We are pleased that Collins et al. (2011) now agree that for Bismarck bird distributions ‘there are excesses of checkerboard pairs within both genera and defined guilds’ compared with random expectations, and that this is consistent with strong influence by interspecific competition. They also discuss the other hypotheses that we considered in a prior publication (Sanderson et al., 2009). Here, we alert readers to problems in their paper that, if cured, would have considerably strengthened those conclusions.
- 1 We had already provided, in downloadable form, the complete database of 41 Bismarck islands and 142 Solomon islands, and 150 and 141 analysable bird species, respectively (Sanderson et al., 2009). Collins et al. (2011) analysed only a small fraction of those data: 31 Bismarck islands and 154 bird species tabulated by Mayr & Diamond (2001). They ignored the Solomon Islands completely, thereby failing to notice the strikingly consistent behaviour of individual bird genera between the two archipelagoes that we discussed. Furthermore, as noted by Mayr & Diamond (2001) and by Sanderson et al. (2009), four of those 154 species (Casuarius bennettii, Pelecanus conspicillatus, Scythrops novaehollandiae, Halcyon sancta) should not have been included in the analysis because of uncertainty about their breeding status or native status.
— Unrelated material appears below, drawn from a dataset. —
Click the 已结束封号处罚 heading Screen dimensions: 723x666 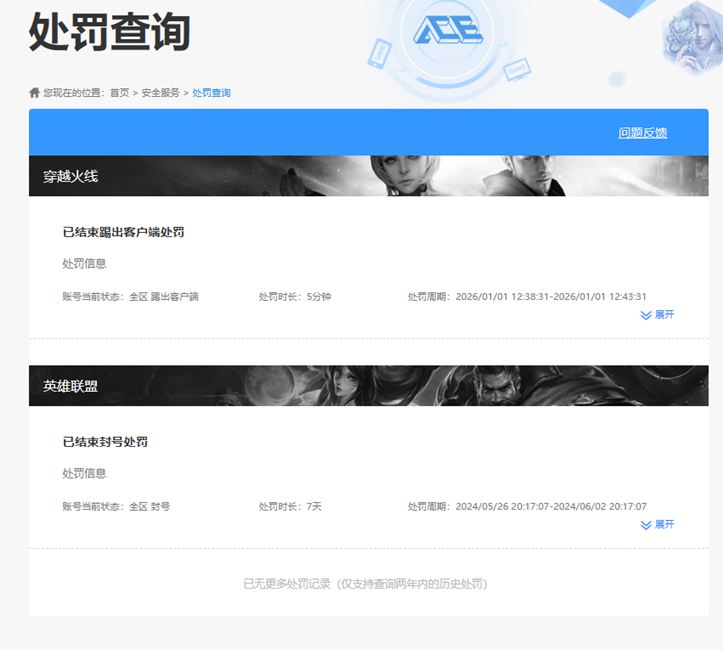[105, 442]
- 2 Collins et al. (2011) employed only 1000 null matrices. We found (Sanderson et al., 2009, p. 774, paragraph 2) that even 10,000 null matrices are insufficient to converge on consistent null distributions. We used 1,000,000 matrices for all our published analyses.
- 3 Collins et al. (2011) conducted three sets of analyses (community-wide, congeneric, and intraguild checkerboards), of which we had already published the first two. We did not do the third (intraguild analyses), because Connor & Simberloff (1979) had criticized them previously, and we note that Collins et al. (2011) criticized them again in their paper. We performed four additional analyses that Collins et al. (2011) omitted: positive associations (our p. 775), archipelago differences (p. 775), incidence effects (p. 777), and genus comparisons between archipelagoes (p. 778). Thus, Collins et al. (2011) report no new analyses: they merely repeat one-third of our analyses with one-sixth of our dataset and 1–1000th of our number of randomized matrices. Their discussion also adds nothing substantively new: it merely raises again, without the benefit of personal experience, the issues of supertramp distributions and historical biogeography that we had already discussed with knowledge of the species and archipelagoes involved.